BEGIN Document segment
One can test that these are genuinely rotated versions of the same feature by taking examples that cause one to fire, rotating them, and checking that the others fire as expected. The article on curve detectors tests their equivariance through several experiments, including rotating stimuli that activate one neuron and seeing how the others respond.
Scale Equivariance: Rotated versions aren’t the only kind of variation we see. It’s also quite common to see the same feature at different scales, although usually the scaled features occur at different layers. For example, we see circle detectors across a huge variety of scales, with the small ones in early layers and the large ones in later layers.
Hue Equivariance: For color-detecting features, we often see variants detecting the same thing in different hues. For example, color center-surround units will detect one hue in the center, and the opposing hue on around it. Units can be found doing this up until the seventh or even eighth layer of InceptionV1.
Hue-Rotation Equivariance: In early vision, we very often see color contrast units. These units detect one hue on one side, and the opposite hue on the other. As a result, they have variation in both hue and rotation. These variations are particularly interesting, because there’s an interaction between hue and rotation. But cycling hue by 180 degrees flips which hue is on which side, and is so is equivalent to rotating by 180 degrees.
In the following diagram, we show orientation rotating the whole 360 degrees, but hue only rotating 180. At the bottom of the chart, it wraps around to the top but shifts by 180 degrees.
Reflection Equivariance: As we move into the mid layers of the network, rotated variations become less prominent, but horizontally flipped pairs become quite prevalent.
Miscellaneous Equivariance: Finally, we see variations of features transformed in other miscellaneous ways. For example, short vs long-snouted versions of the same dog head features, or human vs dog versions of the same feature. We even see units which are equivariant to camera perspective (found in a Places365
The equivariant behavior we observe in neurons is really a reflection of a deeper symmetry that exists in the weights of neural networks and the circuits they form.
We’ll start by focusing on rotationally equivariant features that are formed from rotationally invariant features. This “invariant→equivariant” case is probably the simplest form of equivariant circuit. Next, we’ll look at “equivariant→invariant” circuits, and then finally the more complex “equivariant→equivariant” circuits.
High-Low Circuit: In the following example, we see high-low frequency detectors get built from a high-frequency factor and a low-frequency factor (both factors correspond to a combination of neurons in the previous layer). Each high-low frequency detector responds to a transition in frequency in a given direction, detecting high-frequency patterns on one side, and low frequency patterns on the other. Notice how the same weight pattern rotates, making rotated versions of the feature.
Contrast→Center Circuit: This same pattern can be used in reverse to turn rotationally equivariant features back into rotationally invariant features (an “equivariant→invariant” circuit). In the following example, we see several green-purple color contrast detectors get combined to create green-purple and purple-green center-surround detectors. Compare the weights in this circuit to the ones in the previous one. It’s literally the same weight pattern transposed.
Sometimes we see one of these immediately follow the other: equivariance be created, and then immediately partially used to create invariant units.
END Document segment
→ **Problems to solve**:
(a) From the equivariance passage, reproduce the text from "Hue-Rotation Equivariance: In" to "rotating by 180 degrees.".
(b) List every heading in the equivariance passage that ends in the word "Equivariance" and is followed by a colon.
The lines that follow have no connection to the equivariance passage.
BEGIN Listing
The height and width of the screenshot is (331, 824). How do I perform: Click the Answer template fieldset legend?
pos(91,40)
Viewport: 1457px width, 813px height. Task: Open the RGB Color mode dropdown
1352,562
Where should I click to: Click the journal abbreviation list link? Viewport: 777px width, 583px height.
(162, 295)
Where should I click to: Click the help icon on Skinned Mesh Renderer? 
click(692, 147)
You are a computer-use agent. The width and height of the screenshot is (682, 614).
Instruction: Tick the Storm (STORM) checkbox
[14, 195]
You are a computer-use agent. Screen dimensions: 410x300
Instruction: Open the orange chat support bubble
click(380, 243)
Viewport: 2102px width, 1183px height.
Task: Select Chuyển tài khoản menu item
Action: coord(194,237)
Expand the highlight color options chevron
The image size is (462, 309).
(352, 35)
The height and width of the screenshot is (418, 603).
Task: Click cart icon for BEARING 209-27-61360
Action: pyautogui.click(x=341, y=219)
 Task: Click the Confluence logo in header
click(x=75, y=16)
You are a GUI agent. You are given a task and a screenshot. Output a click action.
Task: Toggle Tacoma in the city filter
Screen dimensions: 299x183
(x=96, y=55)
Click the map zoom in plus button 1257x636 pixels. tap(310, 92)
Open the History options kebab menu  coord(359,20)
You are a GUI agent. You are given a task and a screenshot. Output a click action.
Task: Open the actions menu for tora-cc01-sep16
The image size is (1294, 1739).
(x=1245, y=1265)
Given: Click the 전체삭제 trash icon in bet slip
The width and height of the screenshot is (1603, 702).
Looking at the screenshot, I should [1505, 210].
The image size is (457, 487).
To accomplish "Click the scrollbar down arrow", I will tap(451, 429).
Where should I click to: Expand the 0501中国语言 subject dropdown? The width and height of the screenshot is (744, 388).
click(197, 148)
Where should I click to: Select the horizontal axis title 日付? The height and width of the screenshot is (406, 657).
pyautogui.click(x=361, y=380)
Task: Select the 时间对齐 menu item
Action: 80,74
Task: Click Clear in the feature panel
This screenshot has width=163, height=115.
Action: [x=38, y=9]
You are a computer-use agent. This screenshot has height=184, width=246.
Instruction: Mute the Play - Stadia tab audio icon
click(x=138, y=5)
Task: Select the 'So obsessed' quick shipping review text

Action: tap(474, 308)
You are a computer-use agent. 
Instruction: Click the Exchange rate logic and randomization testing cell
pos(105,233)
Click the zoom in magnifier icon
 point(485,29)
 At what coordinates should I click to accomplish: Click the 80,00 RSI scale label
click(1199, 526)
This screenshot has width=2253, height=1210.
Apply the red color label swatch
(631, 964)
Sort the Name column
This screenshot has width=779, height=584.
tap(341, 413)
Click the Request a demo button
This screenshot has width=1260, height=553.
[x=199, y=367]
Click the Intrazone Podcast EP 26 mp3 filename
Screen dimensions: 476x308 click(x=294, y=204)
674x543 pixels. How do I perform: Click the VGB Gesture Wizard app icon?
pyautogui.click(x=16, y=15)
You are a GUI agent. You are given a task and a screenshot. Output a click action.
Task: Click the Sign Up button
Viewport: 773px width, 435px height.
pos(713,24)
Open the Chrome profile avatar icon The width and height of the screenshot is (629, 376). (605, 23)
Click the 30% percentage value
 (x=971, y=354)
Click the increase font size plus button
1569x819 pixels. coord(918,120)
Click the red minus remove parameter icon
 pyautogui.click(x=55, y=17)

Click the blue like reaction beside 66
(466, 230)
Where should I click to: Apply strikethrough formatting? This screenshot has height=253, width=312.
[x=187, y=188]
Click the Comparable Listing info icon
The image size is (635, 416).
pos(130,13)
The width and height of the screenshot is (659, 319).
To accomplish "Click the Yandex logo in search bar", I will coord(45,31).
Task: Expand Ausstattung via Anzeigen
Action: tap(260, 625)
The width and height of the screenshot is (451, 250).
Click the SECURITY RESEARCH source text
END Listing
→ **Solved problems**:
(a)
Hue-Rotation Equivariance: In early vision, we very often see color contrast units. These units detect one hue on one side, and the opposite hue on the other. As a result, they have variation in both hue and rotation. These variations are particularly interesting, because there’s an interaction between hue and rotation. But cycling hue by 180 degrees flips which hue is on which side, and is so is equivalent to rotating by 180 degrees.

(b)
Scale Equivariance
Hue Equivariance
Hue-Rotation Equivariance
Reflection Equivariance
Miscellaneous Equivariance